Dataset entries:
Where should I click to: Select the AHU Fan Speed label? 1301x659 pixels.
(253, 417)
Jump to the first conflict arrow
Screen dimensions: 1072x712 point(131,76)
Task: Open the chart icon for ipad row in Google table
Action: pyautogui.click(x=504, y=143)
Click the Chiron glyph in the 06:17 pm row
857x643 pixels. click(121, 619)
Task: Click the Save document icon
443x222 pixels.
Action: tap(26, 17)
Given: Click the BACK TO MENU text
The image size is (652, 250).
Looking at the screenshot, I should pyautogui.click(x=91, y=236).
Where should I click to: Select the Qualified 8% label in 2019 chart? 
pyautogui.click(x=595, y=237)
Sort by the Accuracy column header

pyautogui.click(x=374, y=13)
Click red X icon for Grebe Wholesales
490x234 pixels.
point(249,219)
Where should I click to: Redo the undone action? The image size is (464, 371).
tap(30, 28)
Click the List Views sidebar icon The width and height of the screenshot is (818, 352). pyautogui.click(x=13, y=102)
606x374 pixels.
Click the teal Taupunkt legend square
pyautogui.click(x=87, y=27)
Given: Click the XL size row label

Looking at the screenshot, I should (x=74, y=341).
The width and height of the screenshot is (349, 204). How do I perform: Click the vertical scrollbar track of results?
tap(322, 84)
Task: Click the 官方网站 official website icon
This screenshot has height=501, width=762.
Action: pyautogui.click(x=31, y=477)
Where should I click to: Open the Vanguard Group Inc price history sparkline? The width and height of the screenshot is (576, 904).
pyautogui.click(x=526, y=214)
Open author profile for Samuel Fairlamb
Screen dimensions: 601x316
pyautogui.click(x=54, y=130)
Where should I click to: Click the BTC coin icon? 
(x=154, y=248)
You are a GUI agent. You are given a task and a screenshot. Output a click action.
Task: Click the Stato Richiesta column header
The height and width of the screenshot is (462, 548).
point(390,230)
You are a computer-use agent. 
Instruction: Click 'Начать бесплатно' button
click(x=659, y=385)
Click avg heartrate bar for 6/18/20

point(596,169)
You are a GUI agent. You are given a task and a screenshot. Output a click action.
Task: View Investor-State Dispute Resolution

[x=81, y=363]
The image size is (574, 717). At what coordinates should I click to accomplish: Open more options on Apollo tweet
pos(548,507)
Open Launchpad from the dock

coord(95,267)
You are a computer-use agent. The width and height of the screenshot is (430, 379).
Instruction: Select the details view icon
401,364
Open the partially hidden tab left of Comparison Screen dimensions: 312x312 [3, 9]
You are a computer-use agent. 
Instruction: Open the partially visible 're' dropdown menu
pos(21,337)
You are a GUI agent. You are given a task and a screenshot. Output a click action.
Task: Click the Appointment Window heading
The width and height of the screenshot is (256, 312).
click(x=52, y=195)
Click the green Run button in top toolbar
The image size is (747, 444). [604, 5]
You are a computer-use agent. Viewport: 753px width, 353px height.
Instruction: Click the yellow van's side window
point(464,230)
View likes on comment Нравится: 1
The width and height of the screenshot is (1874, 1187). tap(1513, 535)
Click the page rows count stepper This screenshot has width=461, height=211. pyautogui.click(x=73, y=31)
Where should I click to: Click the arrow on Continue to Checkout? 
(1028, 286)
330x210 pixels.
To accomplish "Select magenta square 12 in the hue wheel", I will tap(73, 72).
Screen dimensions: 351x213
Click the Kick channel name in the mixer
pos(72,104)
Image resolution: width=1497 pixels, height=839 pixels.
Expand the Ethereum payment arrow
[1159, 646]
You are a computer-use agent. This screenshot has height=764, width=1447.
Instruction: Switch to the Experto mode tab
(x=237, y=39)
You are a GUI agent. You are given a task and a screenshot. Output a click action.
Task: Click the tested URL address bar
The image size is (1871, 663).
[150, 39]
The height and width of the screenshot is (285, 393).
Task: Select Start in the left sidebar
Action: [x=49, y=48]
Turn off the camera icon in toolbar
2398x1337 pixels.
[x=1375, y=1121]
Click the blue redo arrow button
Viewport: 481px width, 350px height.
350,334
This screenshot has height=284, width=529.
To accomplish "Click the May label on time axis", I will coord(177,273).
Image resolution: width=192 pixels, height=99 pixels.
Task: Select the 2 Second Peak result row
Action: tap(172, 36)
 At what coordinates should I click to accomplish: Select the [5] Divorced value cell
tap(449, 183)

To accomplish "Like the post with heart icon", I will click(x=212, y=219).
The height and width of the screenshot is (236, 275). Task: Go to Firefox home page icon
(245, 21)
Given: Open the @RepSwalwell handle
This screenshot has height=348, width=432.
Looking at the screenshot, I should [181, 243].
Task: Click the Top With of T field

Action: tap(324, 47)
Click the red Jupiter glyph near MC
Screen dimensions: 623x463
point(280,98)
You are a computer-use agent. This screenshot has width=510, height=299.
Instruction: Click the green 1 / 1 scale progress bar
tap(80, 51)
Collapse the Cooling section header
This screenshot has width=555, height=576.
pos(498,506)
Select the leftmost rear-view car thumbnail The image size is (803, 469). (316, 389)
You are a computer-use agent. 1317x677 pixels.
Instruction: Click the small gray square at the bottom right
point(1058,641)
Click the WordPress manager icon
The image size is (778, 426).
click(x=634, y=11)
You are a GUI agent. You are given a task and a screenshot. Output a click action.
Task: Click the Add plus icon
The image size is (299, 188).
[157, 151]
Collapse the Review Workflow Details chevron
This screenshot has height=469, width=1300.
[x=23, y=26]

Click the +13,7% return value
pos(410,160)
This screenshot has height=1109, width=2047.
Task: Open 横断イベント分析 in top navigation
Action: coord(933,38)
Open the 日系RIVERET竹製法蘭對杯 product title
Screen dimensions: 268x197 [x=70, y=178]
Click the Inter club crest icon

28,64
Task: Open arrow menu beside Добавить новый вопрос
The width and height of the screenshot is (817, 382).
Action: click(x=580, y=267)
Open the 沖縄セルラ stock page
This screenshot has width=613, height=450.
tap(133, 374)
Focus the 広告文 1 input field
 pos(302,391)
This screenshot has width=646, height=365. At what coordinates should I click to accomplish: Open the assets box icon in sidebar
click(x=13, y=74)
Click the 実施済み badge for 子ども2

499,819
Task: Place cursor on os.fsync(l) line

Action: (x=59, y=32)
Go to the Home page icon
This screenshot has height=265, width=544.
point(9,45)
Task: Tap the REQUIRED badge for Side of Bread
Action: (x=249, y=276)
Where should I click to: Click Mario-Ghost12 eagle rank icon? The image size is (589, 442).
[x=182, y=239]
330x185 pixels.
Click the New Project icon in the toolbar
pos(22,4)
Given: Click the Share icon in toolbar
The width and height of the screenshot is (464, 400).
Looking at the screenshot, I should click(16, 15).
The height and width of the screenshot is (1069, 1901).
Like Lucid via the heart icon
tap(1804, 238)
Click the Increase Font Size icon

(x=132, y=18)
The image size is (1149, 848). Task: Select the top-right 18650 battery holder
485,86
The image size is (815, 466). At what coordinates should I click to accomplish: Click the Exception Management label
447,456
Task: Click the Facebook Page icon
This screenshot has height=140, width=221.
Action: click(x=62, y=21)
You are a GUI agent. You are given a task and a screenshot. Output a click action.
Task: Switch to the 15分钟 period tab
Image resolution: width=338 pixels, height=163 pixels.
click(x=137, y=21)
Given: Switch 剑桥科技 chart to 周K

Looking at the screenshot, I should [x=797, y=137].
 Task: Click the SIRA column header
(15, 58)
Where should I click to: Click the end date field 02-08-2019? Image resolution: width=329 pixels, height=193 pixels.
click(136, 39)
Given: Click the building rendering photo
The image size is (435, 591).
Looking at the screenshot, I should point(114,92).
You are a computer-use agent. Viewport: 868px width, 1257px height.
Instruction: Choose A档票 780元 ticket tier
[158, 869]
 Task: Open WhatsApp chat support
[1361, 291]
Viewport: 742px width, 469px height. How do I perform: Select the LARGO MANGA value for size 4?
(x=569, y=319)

WORK ITEM - Start with the line that contains "You are a computer-use agent. Viewport: 868px", end with the last line of the entries, and please retype every line in that span exactly, with no others.

EXERCISE RESPONSE -
You are a computer-use agent. Viewport: 868px width, 1257px height.
Instruction: Choose A档票 780元 ticket tier
[158, 869]
 Task: Open WhatsApp chat support
[1361, 291]
Viewport: 742px width, 469px height. How do I perform: Select the LARGO MANGA value for size 4?
(x=569, y=319)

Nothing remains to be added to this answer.